Las calles de Berisso se vistieron de fiesta en el marco de una nueva edición de la emblemática Carrera del Inmigrante, la cita atlética por excelencia que engalana el programa de la Fiesta Provincial del Inmigrante. La competencia, cuya largada tuvo lugar a las 8:00 de la mañana desde el Parque Cívico en la intersección de Avenida Montevideo y calle 11, convocó a cientos de deportistas y entusiastas que desafiaron el circuito urbano. El evento, organizado de manera conjunta por el Municipio local y el Círculo de Atletas Platenses, volvió a honrar las raíces multiculturales de la Capital Provincial del Inmigrante, uniendo el esfuerzo físico, la memoria histórica de las colectividades y la pasión del atletismo en trazados competitivos y participativos.

Más allá del multitudinario despliegue organizativo y la entrega de cada uno de los competidores que cruzaron la meta, la jornada estuvo marcada por historias personales que trascienden el cronómetro. El gran protagonista de la fecha fue Alexis Cabral (en Instagram @alexisrun1), un atleta y corredor de calle originario de la provincia de Buenos Aires, radicado en la localidad de Guernica, partido de Presidente Perón. Como integrante del grupo JM Corredores, Cabral es un participante habitual de las pruebas de 10K y competencias de medio fondo en el circuito bonaerense, sumando presencia en eventos atléticos de localidades como Guernica, Maipú, Zárate y la zona del Gran Buenos Aires.

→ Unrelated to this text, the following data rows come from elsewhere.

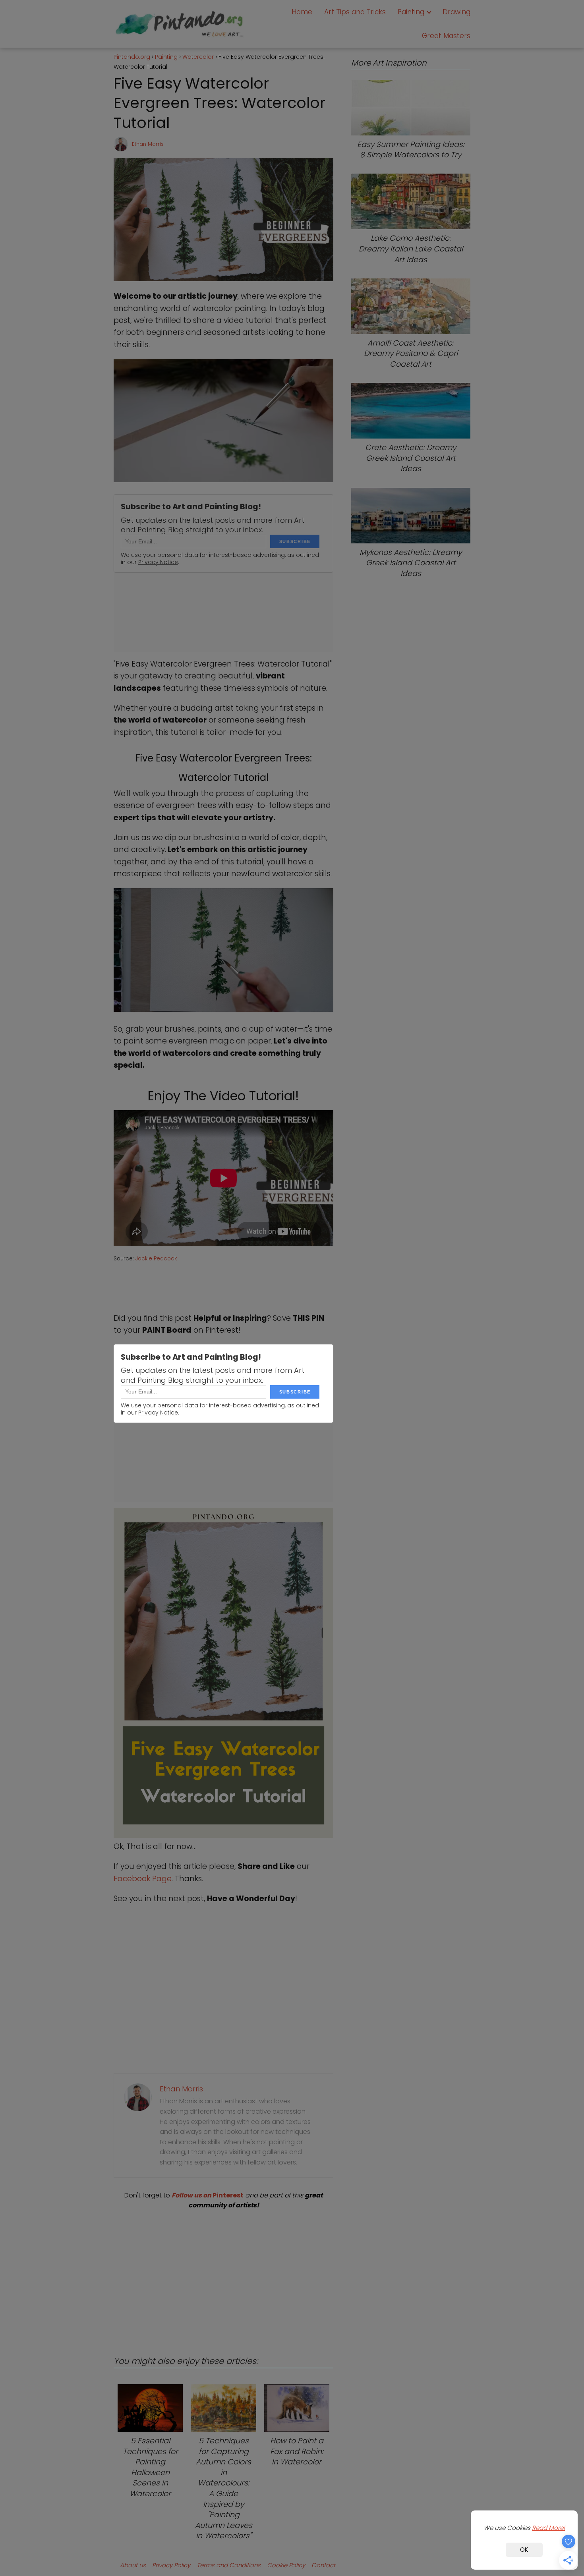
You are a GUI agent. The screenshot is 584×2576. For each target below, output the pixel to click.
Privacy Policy (171, 2565)
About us (133, 2565)
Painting (411, 12)
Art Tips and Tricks (355, 12)
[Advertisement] (223, 2276)
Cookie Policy (286, 2565)
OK (524, 2549)
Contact (323, 2565)
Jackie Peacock (156, 1258)
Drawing (456, 12)
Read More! (548, 2528)
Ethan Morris (148, 144)
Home (302, 12)
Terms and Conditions (229, 2565)
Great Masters (446, 36)
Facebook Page (143, 1878)
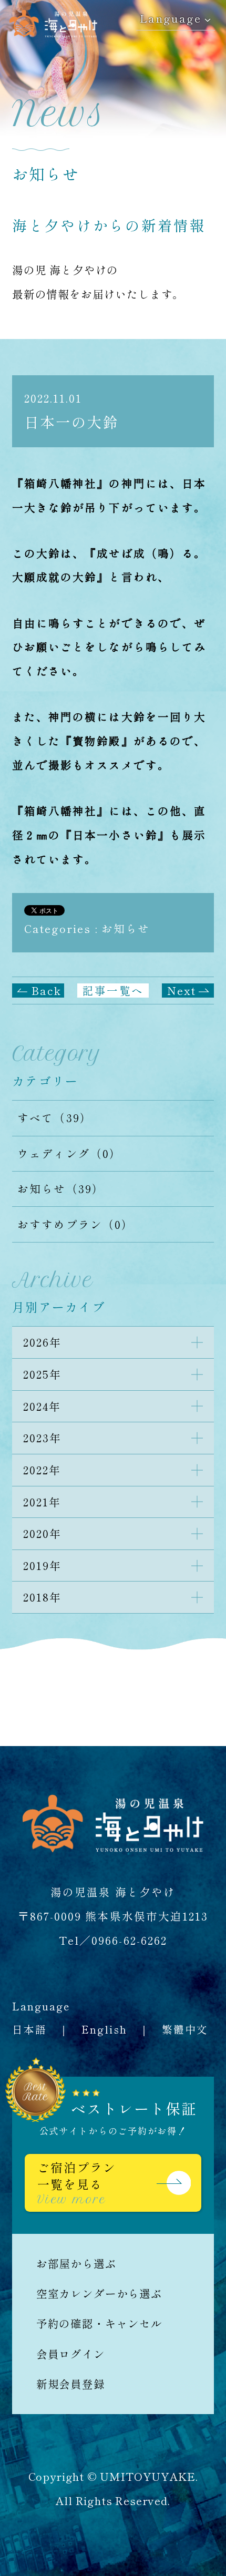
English (104, 2029)
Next (181, 990)
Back (46, 990)
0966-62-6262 (129, 1940)
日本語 (29, 2029)
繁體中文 (185, 2029)
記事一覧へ (113, 990)
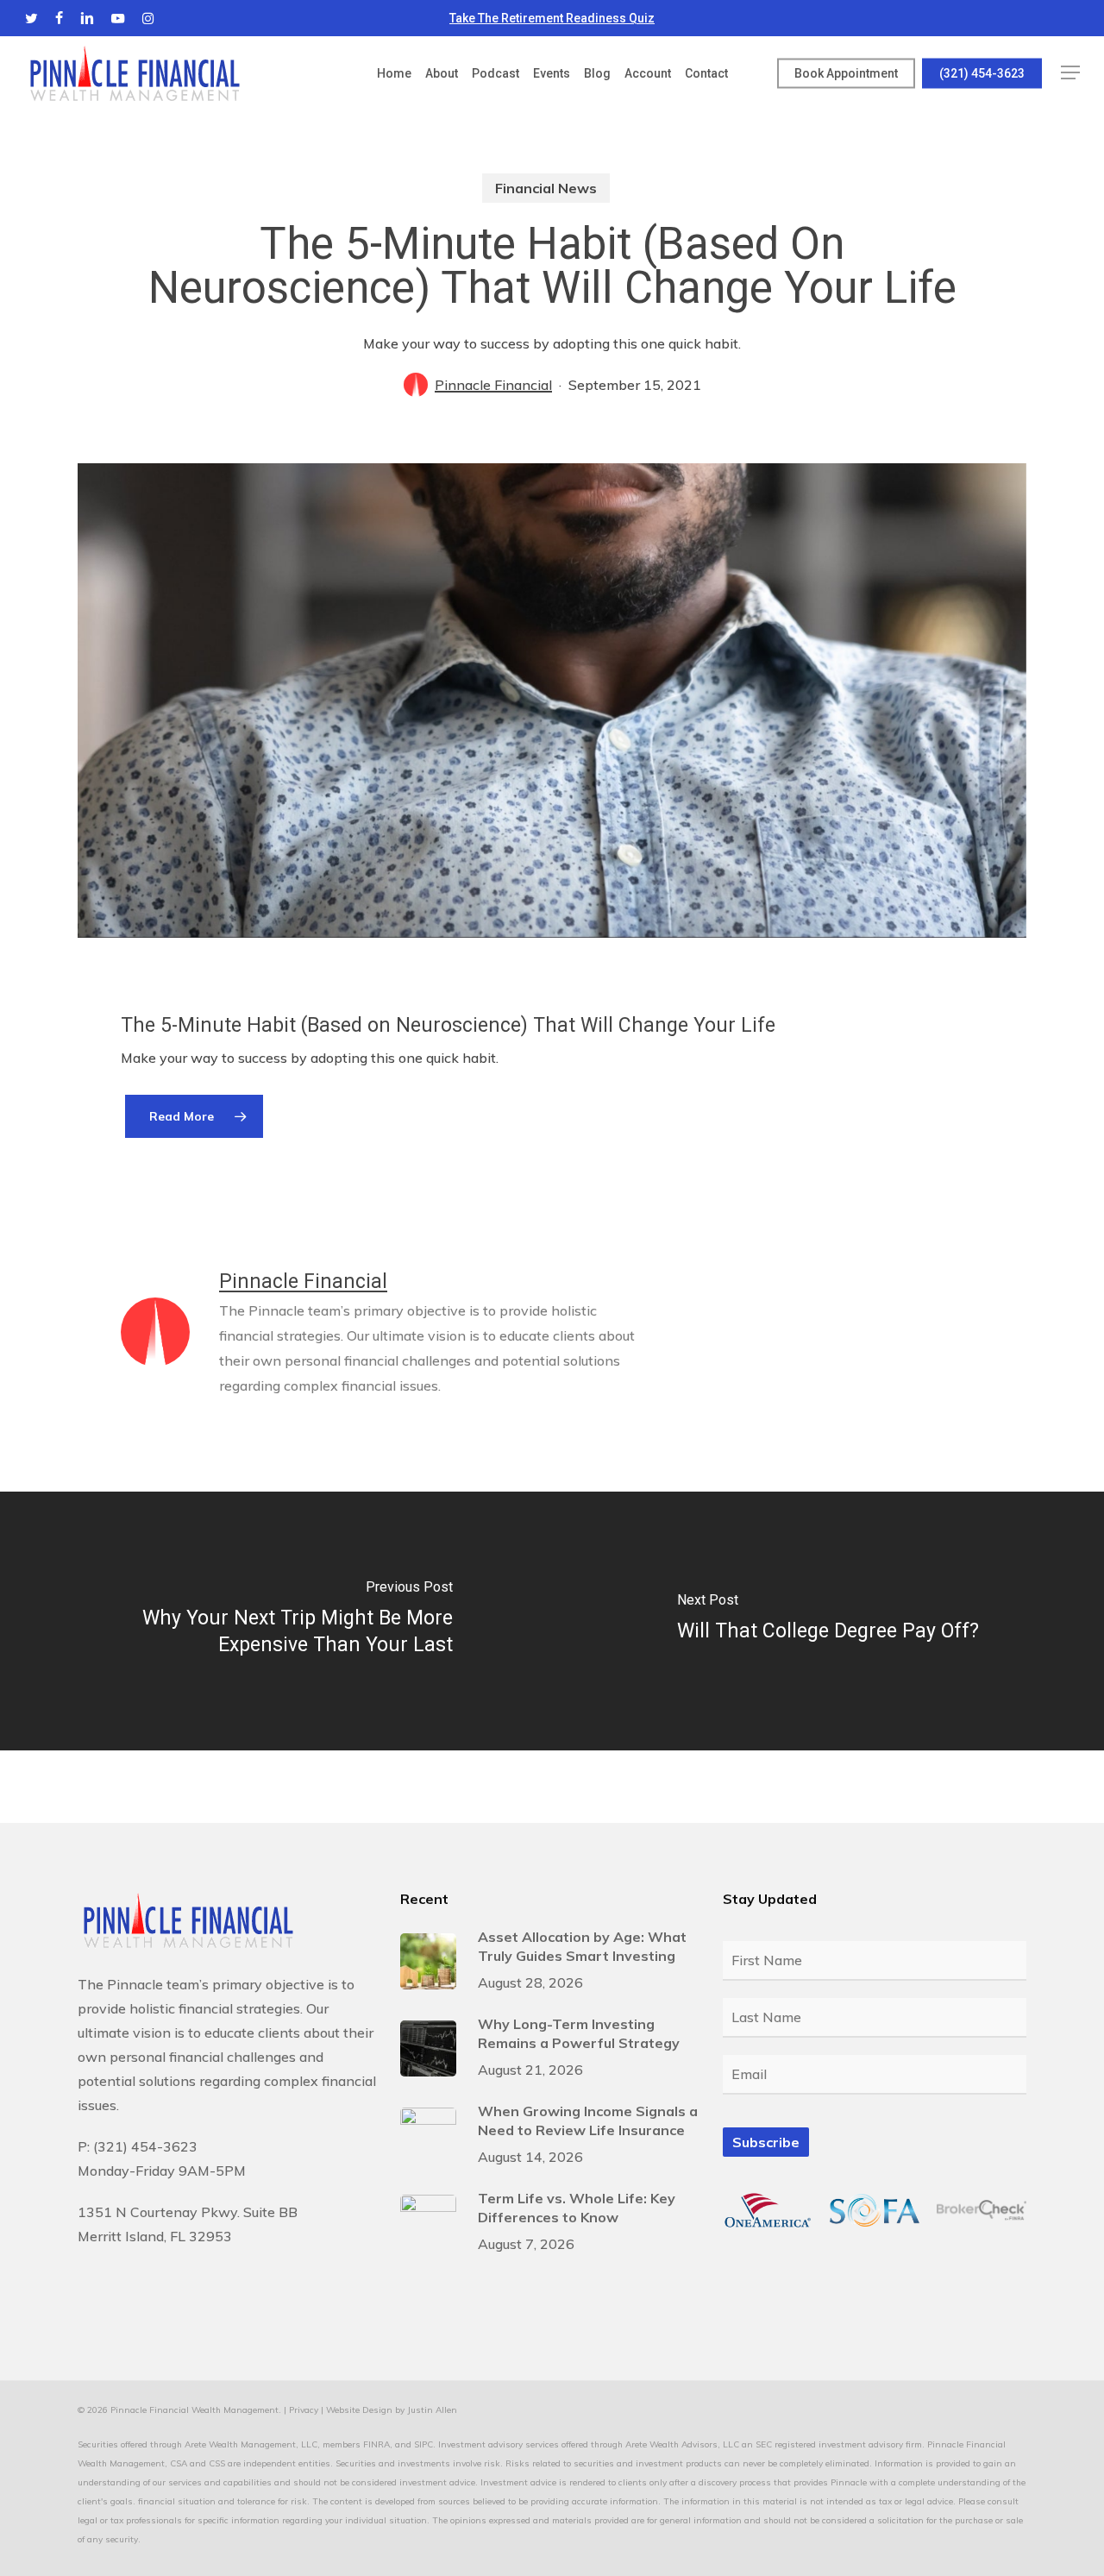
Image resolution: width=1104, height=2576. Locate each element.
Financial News (546, 188)
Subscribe (766, 2142)
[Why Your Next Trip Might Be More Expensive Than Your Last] (276, 1621)
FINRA (376, 2444)
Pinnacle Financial (493, 384)
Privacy (303, 2410)
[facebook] (59, 18)
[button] (1070, 73)
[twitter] (31, 18)
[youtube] (118, 18)
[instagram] (148, 18)
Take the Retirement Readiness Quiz (552, 18)
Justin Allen (432, 2410)
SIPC (423, 2444)
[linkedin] (87, 18)
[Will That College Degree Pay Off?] (828, 1621)
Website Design (359, 2410)
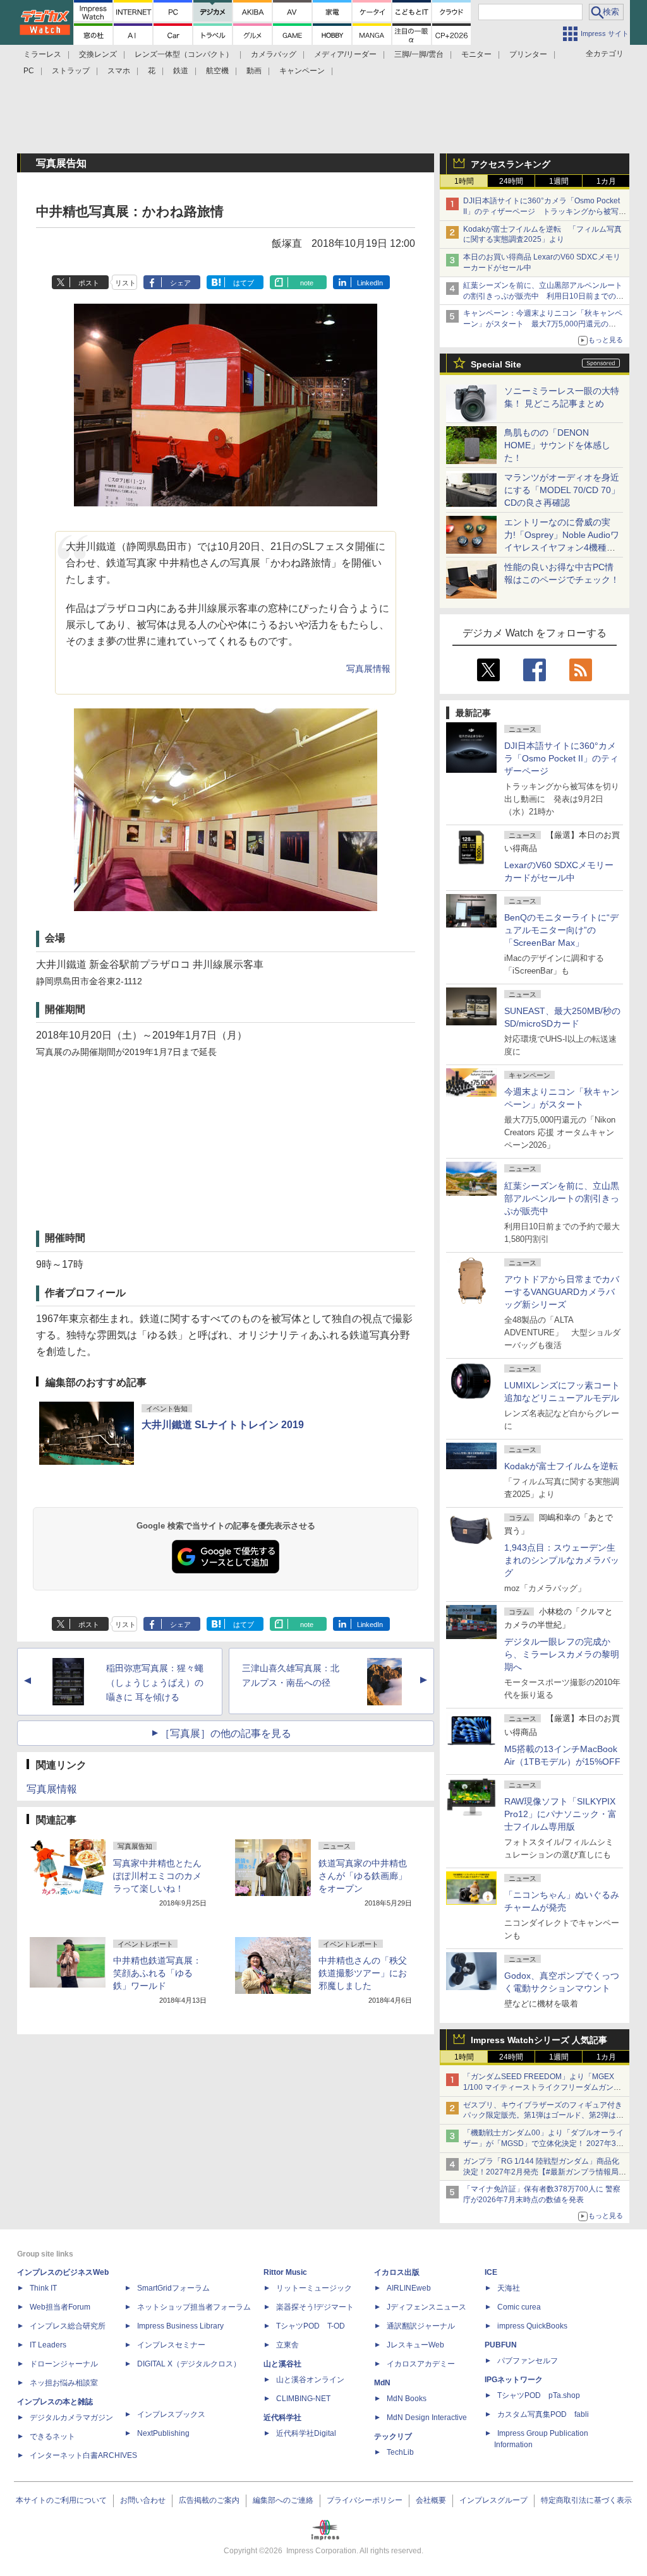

La travesía hacia Berisso no estuvo exenta de sacrificios. Tras no poder descansar la noche previa, se levantó a las 4:00 de la mañana habiendo dormido apenas dos horas y emprendió viaje hacia la prueba con cansancio, sueño y sin albergar desmedidas expectativas. Su planificación inicial era encarar el recorrido con tranquilidad y sin presiones. Sin embargo, a medida que avanzaban los primeros kilómetros a un ritmo sostenido cercano a 3:40 por kilómetro, el cuerpo comenzó a responder de forma notable y las sensaciones físicas mejoraron de manera progresiva en cada tramo.

Con la indumentaria distintiva de JM Corredores marcada con el dorsal 548, Cabral comenzó a registrar parciales sorprendentes: 3:35, 3:33, 3:28 y hasta 3:25 minutos por kilómetro. Esa aceleración constante lo llevó a cruzar la línea de meta en un tiempo oficial de 35 minutos y 50 segundos, logrando un ritmo promedio global de 3:34 por kilómetro. La marca le permitió adjudicarse el quinto puesto en la clasificación general absoluta y el segundo lugar en su categoría, quebrando la barrera de los 3:35/km y estableciendo su mejor marca personal (PB) tras llegar a la competencia con un antecedente de 36:32.

Apenas cruzó la meta frente a la sede de la Sociedad Italiana, el desgaste, la falta de descanso acumulada y la magnitud de la hazaña desencadenaron un desborde emocional. Al caminar unos pocos metros buscando aire y apoyado sobre las vallas de seguridad, rompió en un llanto incontrolable de desahogo que se extendió durante cuatro minutos. Mientras sus pares de ruta lo felicitaban y un compañero de competencia marcado con el dorsal 588 le confirmaba emocionado que habían conseguido su mejor registro personal con un tiempo de 3:57/km, Cabral, envuelto en lágrimas con la gorra blanca y los anteojos de sol puestos, apenas podía articular palabras para responder que estaba profundamente emocionado. En ese instante de compañerismo puro y abrazos reconfortantes, el atleta bonaerense confesó que no esperaba semejante rendimiento habiendo dormido solamente dos horas.

Desde que comenzó a dedicarse al atletismo de calle hace cinco años, Cabral soñaba con sostener ritmos que en sus inicios le parecían imposibles, teniendo como meta histórica alcanzar los 3:35 por kilómetro. Alcanzar finalmente ese objetivo en un día donde todo indicaba que las condiciones no eran las ideales convirtió la jornada berissense en un recuerdo imborrable. La conmovedora imagen del corredor de Guernica, exhausto pero radiante frente al edificio histórico, sintetiza el espíritu del atletismo de calle: una combinación indisoluble de esfuerzo diario en los entrenamientos, superación de límites y la recompensa incomparable de alcanzar aquello por lo que tanto se trabaja.